Occorre avere grande capacità di visione e apprendere l’insegnamento che il Covid19 ci ha imposto: sostenere le scienze della vita e la tecnologia medica è un investimento nel futuro, per la salute e la prosperità del mondo. Prevenzione e gestione efficiente ed efficace della malattia costituiscono un fattore chiave per garantire un domani sostenibile alle prossime generazioni. Di pari passo è necessario investire nell’assistenza sanitaria e nei settori innovativi a disposizione delle scienze della vita.

Il sistema sanitario, profondamente scottato dall’impatto della pandemia – continua Marti – ha oggi l’occasione di cambiare, di migliorare per portarsi a livelli di vera avanguardia, a patto che finalmente sia percepito come un valore aggiunto e non come l’ennesima spesa da tagliare. Benessere e salute sono i settori sui quali invece è necessario investire per lanciare la più grande sfida del secolo: la ‘rivoluzione biologica’ nelle scienze della vita, l’unica in grado di dare risposte concrete al trattamento e alla cura di patologie come cancro, malattie cardiovascolari, diabete, ictus, Alzheimer, Parkinson, che hanno un’incidenza molto alta nel nostro paese. Investire in ricerca e formazione in ambito delle scienze della vita è, inoltre, una garanzia di crescita occupazionale e socioeconomica”.

 

Per tali ragioni il B20 ha elaborato tre raccomandazioni con lo scopo di dare vita ad un nuovo modello di dialogo strategico continuo tra istituzioni e stakeholder, che non disperda il lavoro condotto all’interno della task force e favorisca il cambiamento dell’approccio delle persone alla salute, come risorsa strategica. In tale ottica, per favorire il cambiamento e massimizzare l’impatto dell’innovazione nel sistema sanitario occorrerà sviluppare nuove partnership tra i settori pubblico e privato, mondo accademico e società civile.

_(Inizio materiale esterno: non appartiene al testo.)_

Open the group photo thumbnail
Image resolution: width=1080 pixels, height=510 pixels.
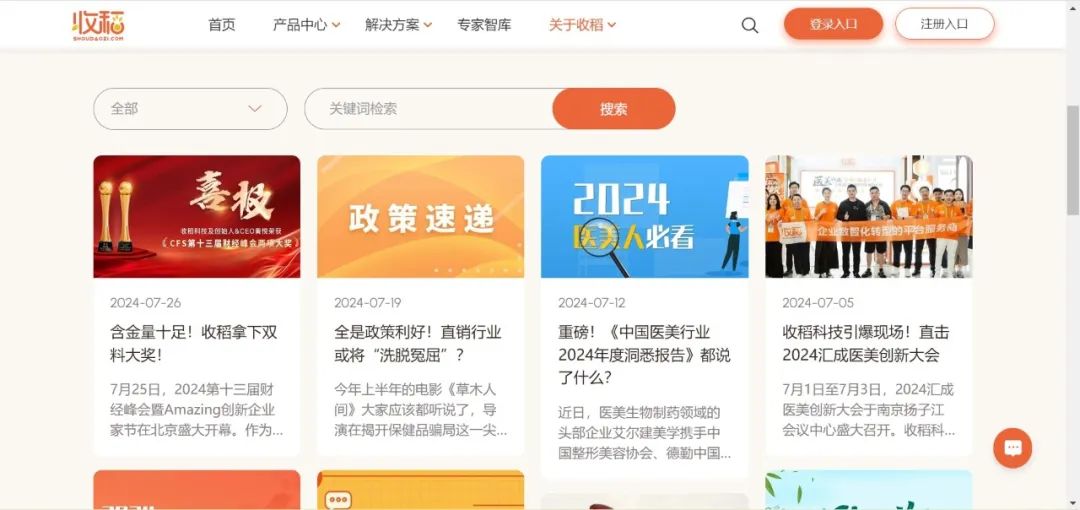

“La task force – conclude il presidente Marti – ha voluto porre l’accento, in prima battuta, sulla promozione dell’uso strategico della scienza, della tecnologia e dei dati, sviluppando piani di sostegno all’utilizzo di nuove tecnologie, al rafforzamento della ricerca scientifica e dell’innovazione. Per il supporto di tali iniziative occorrerà creare un ecosistema favorevole alla condivisione e alla protezione dei dati, personalizzati per il settore sanitario, promuovendo allo stesso tempo la digitalizzazione spinta dei sistemi sanitari. La seconda raccomandazione riguarda la capacità di valutare e misurare la salute come investimento e favorire la transizione verso un’assistenza sanitaria basata sul valore. Tale asset poggia su modelli di governance e strutture politiche capaci di pesare, identificare e replicare modelli VBHC di successo. Parallelamente sarà necessario integrare i percorsi di cura per migliorare gli esiti dei pazienti, dando enfasi alla diagnosi precoce e alla prevenzione. La terza raccomandazione che verrà fornita al premier guarda alla costruzione di sistemi sanitari resilienti e sostenibili. Quest’ultima linea passa dalla promozione a livello politico di nuove partnership per fare fronte comune rispetto ad emergenze come quella da Covid19. Ciò presuppone, naturalmente, una maggiore preparazione e capacità di risposta alle crisi, creando catene di approvvigionamento resilienti mediate da vera cooperazione normativa. Obiettivo finale è poi quello di promuovere sistemi sanitari sostenibili dal punto di vista ambientale”.